By the end of VCon, I guess you could call the sales aspect of it a success. By the end, I sold (or traded) 6 copies of Bleeding Heart Yard and 12 of Trooper #4.
I say traded because since some vendors were offering objects or services of similar value, we just traded items rather than actually symbolically moving money back and forth, it all works out the same. Gillian spent most of my “profit” on books, games, and glow in the dark Christmas ornaments, but oh well. (Editor’s Note: We still have those ornaments!)
A shout out has to go to the vendors immediately around me, since they helped keep things fun and entertaining, even when there weren’t many customers around.
Magic Stronghold Games sold Magic and other card, board and RPG games, staffed by a number of fun lovin nerds. Cat’s Knitting is a Mom and Pop (and Daughter and Brother) operation. Cat puts all her knitting to good use, selling Dr. Who scarves, Dalek blankets and more, while her daughter Melissa sells a variety of other crafts and knick-knacks.
Lisa Simon (next to Batgirl) is an artist who was selling her drawings and jewellery. We kept each other entertained the most, I think, between Friday and Sunday, throwing silly faces at one another and talking about just about anything. She bought a copy of Bleeding Heart Yard from me. Here’s hoping she enjoys it!
Just outside in the Artist Hall was Q. Just Q. Nothing to do with Star Trek or James Bond, just that it’s the 17th letter of the alphabet. She’s got a missing leg and a great story about how it happened involving a Ferris wheel—including borderline sobbing—only to go back to normal as if nothing happened, because it’s completely made up.
(Editor’s Note: Q actually designed the Mossfoot Logo I still use to this day!)
I’ve been to my share of conventions, but it was unusual to be on the vending side of things.
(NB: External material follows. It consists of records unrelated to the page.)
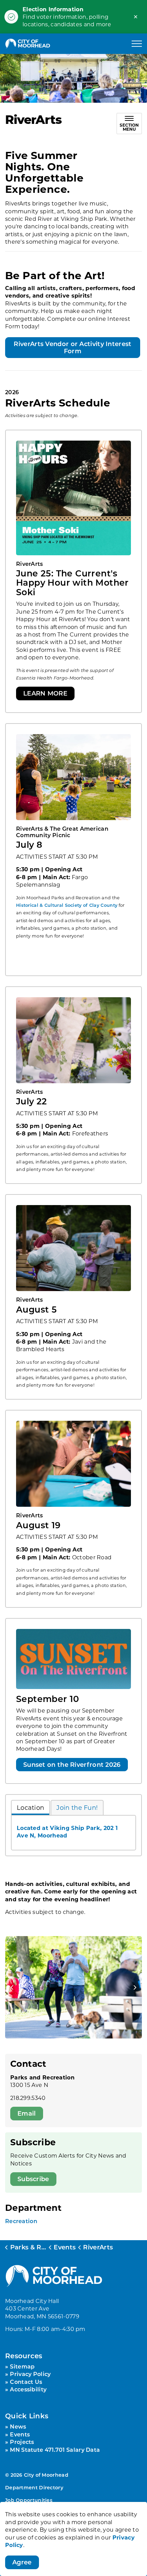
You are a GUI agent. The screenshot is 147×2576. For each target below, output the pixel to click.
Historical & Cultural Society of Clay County (66, 905)
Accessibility (28, 2389)
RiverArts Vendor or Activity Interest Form (72, 347)
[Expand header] (136, 43)
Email (26, 2113)
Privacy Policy (30, 2373)
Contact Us (26, 2381)
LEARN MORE (45, 693)
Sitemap (22, 2366)
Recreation (21, 2220)
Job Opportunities (28, 2500)
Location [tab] (30, 1807)
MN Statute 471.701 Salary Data (55, 2449)
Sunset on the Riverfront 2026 (72, 1764)
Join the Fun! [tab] (77, 1807)
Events (20, 2434)
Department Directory (34, 2487)
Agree (22, 2562)
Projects (22, 2441)
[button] (73, 1987)
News (18, 2426)
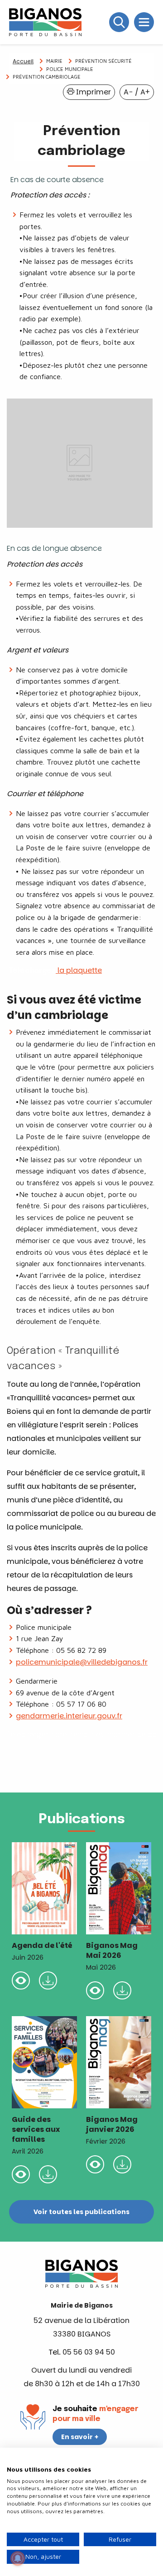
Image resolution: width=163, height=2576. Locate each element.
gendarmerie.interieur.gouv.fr (69, 1716)
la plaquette (79, 970)
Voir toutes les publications (81, 2211)
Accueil (23, 61)
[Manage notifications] (17, 2558)
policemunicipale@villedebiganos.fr (82, 1662)
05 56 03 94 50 (88, 2352)
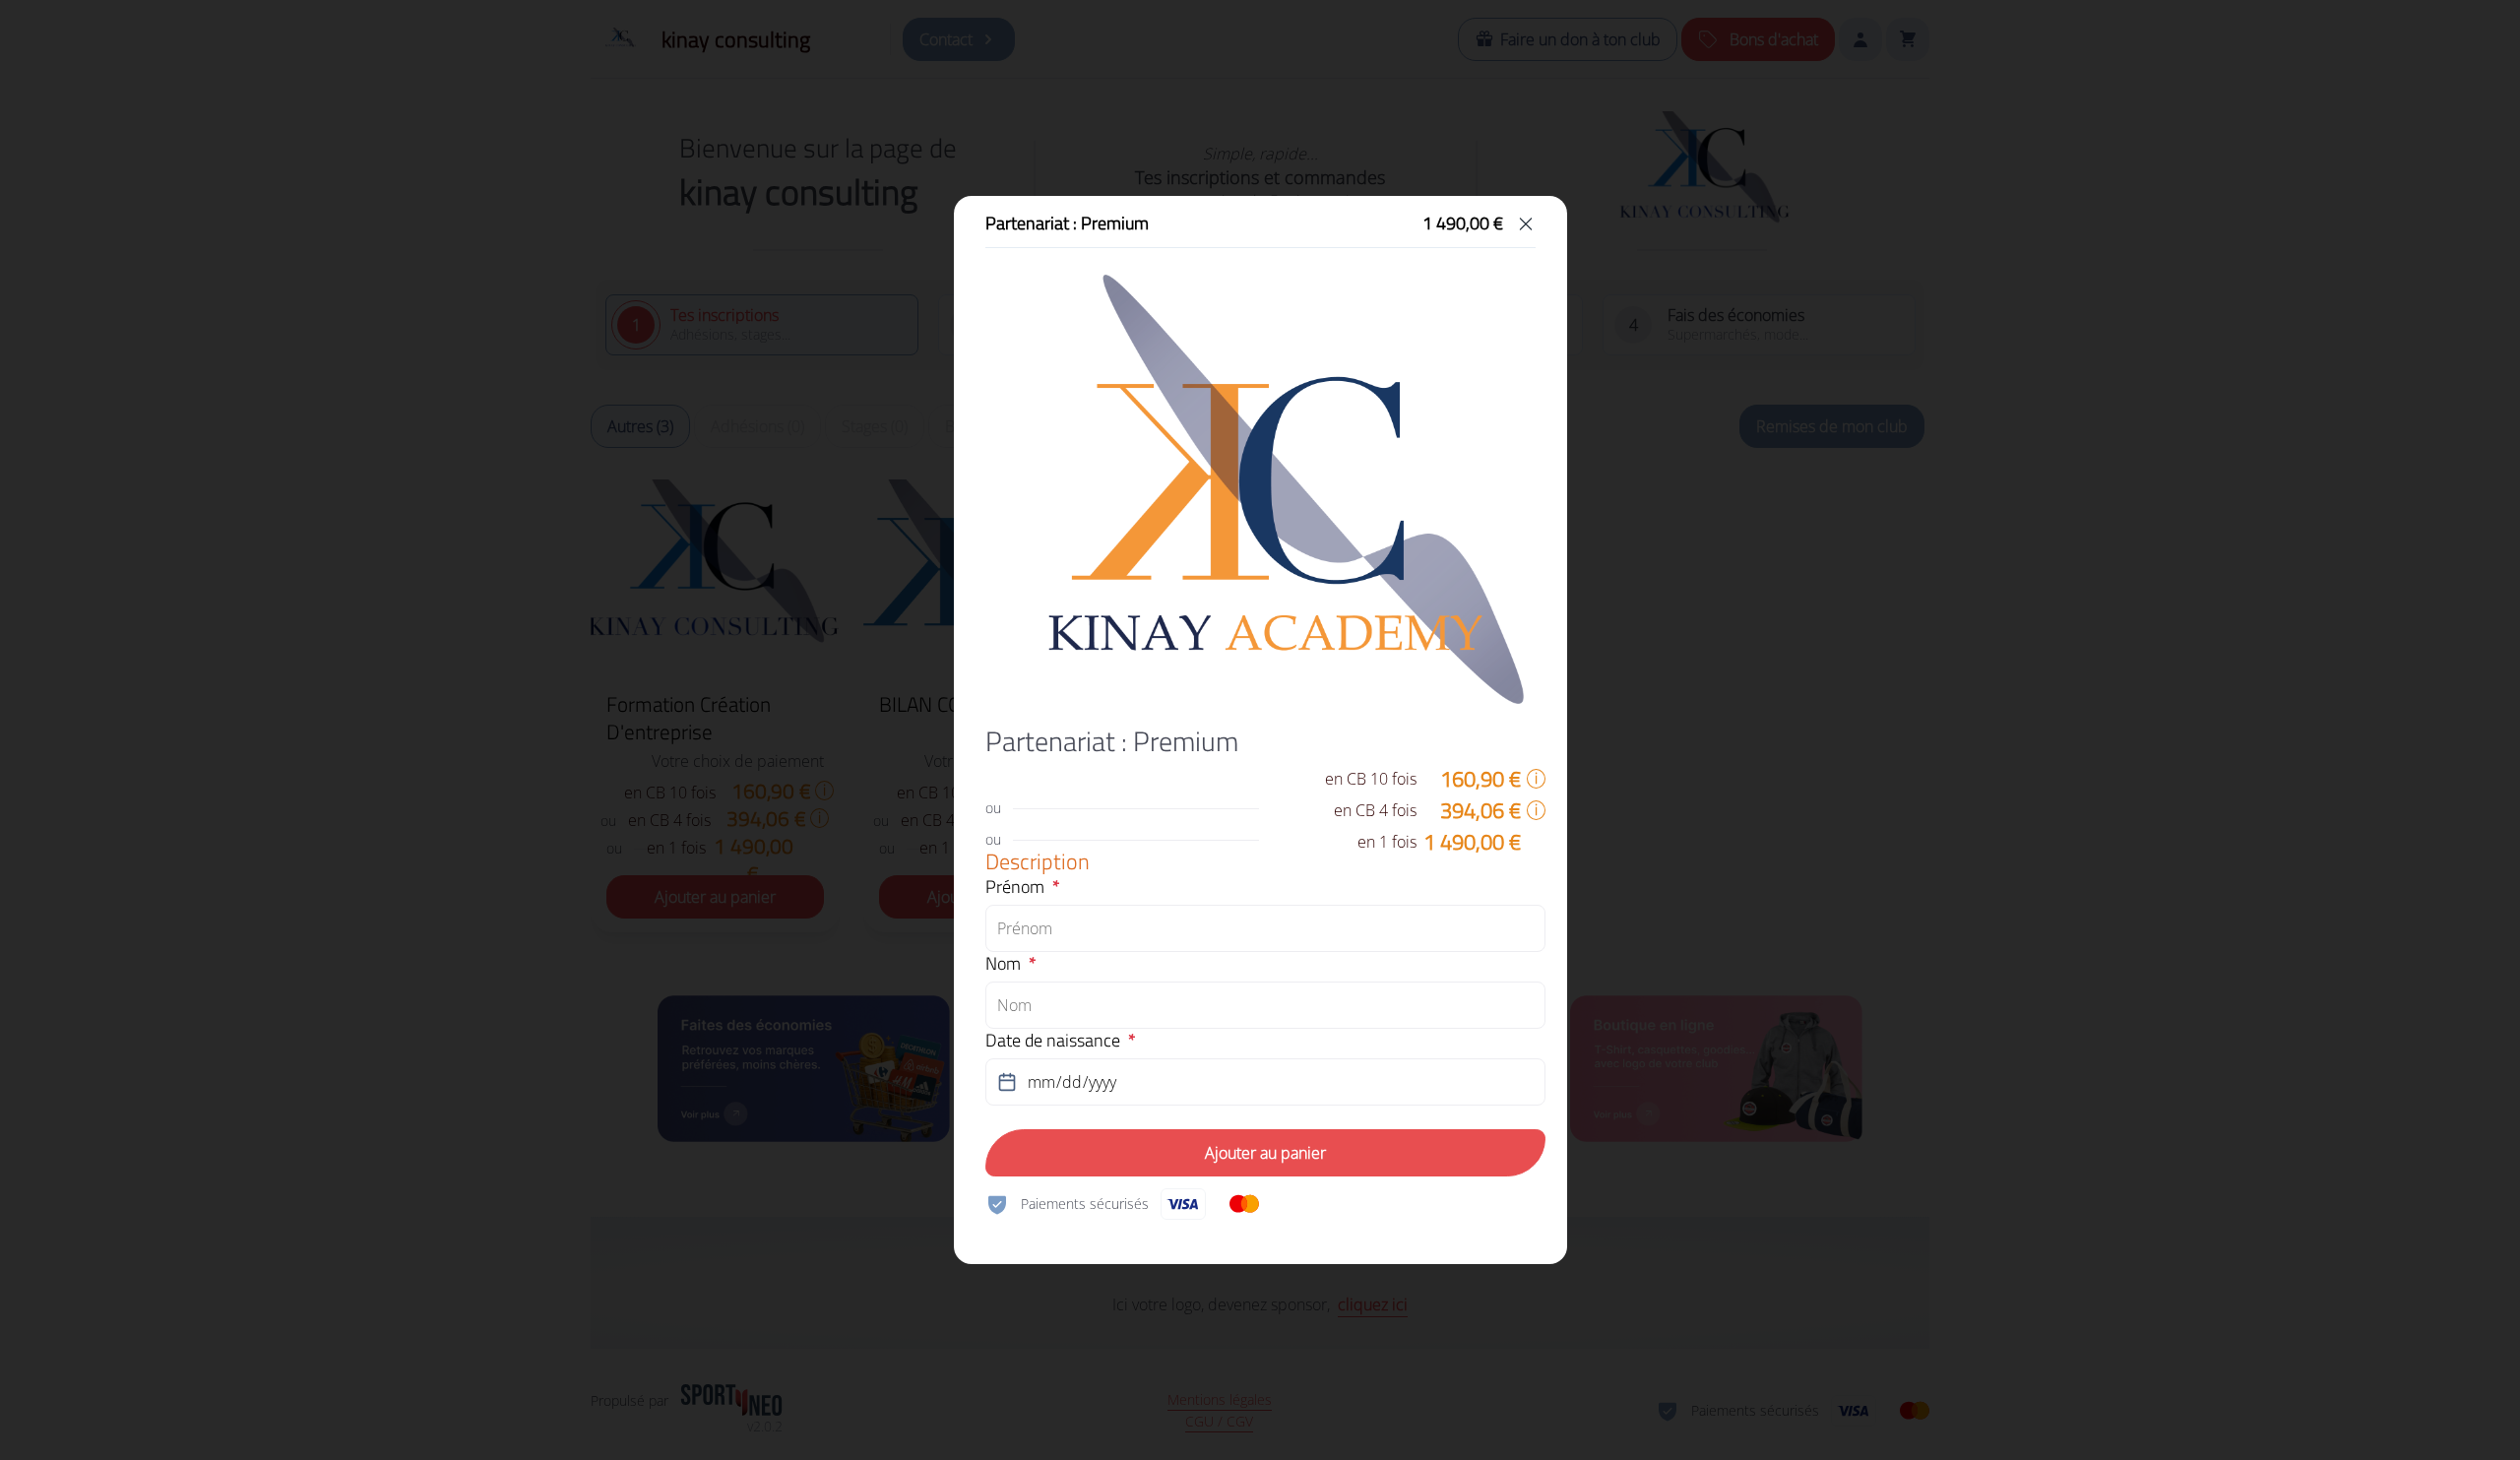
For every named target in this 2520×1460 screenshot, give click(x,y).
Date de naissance (1052, 1040)
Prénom (1014, 887)
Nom (1003, 964)
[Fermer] (1526, 223)
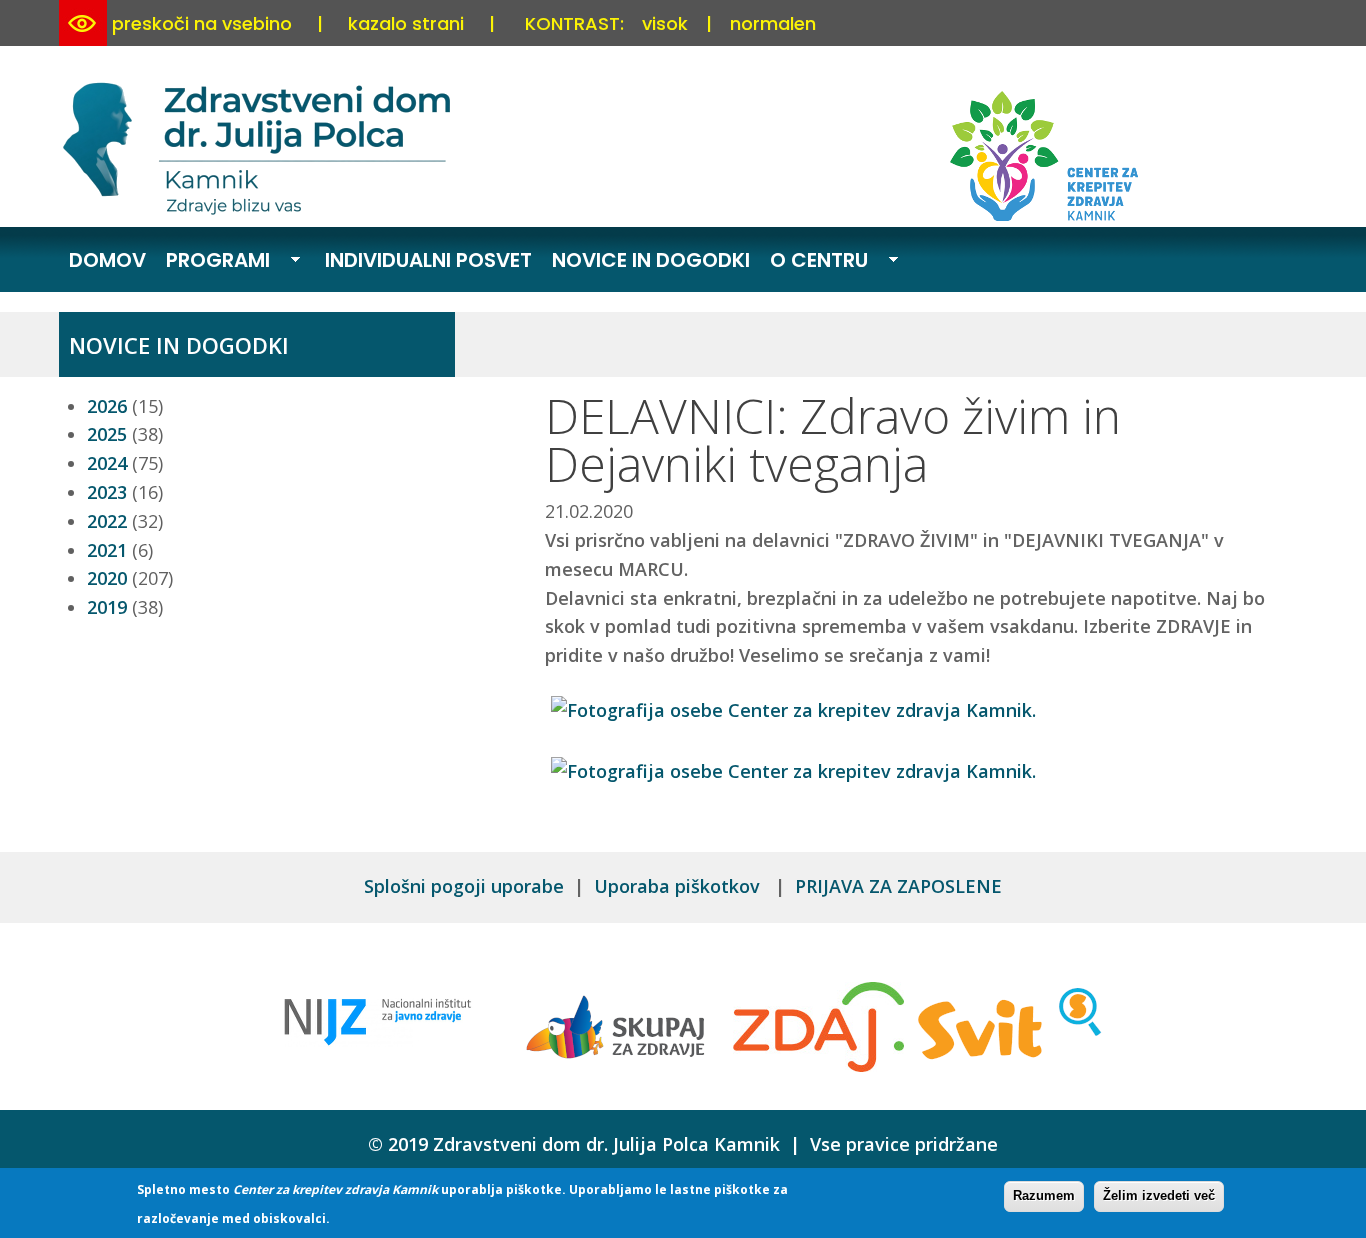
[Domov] (260, 211)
Perhaps not as much as it could be, however, because I had a lot of practice readying boxes for Odin conventions and talking to the girls who attended them that I knew generally what to expect. Working at a bookstore didn’t hurt either.
The panels I attended were interesting, but for the most part covered subjects I was reasonably familiar with. Perhaps the most useful was seeing SF Canada.
To quote their website: “SF Canada exists to foster a sense of community among Canadian writers of speculative fiction, to improve communication, to foster the growth of quality writing, to lobby on behalf of Canadian writers, and to encourage the translation of Canadian speculative fiction.”
I had a good chat with Geoff Cole, one of the authors at two of the panels I attended and a member of SF Canada, during a food run to the mall. At this con, they had their own table, and their members were part of many of the panels going on. After seeing them in action, I’m seriously considering joining up. Could be a good opportunity, and I noticed another person published at Mundania is a member.
(Editor Note: I have indeed joined SF Canada since then!)
Now, if you’ll excuse me, I’m going to collapse and sleep for a couple of days.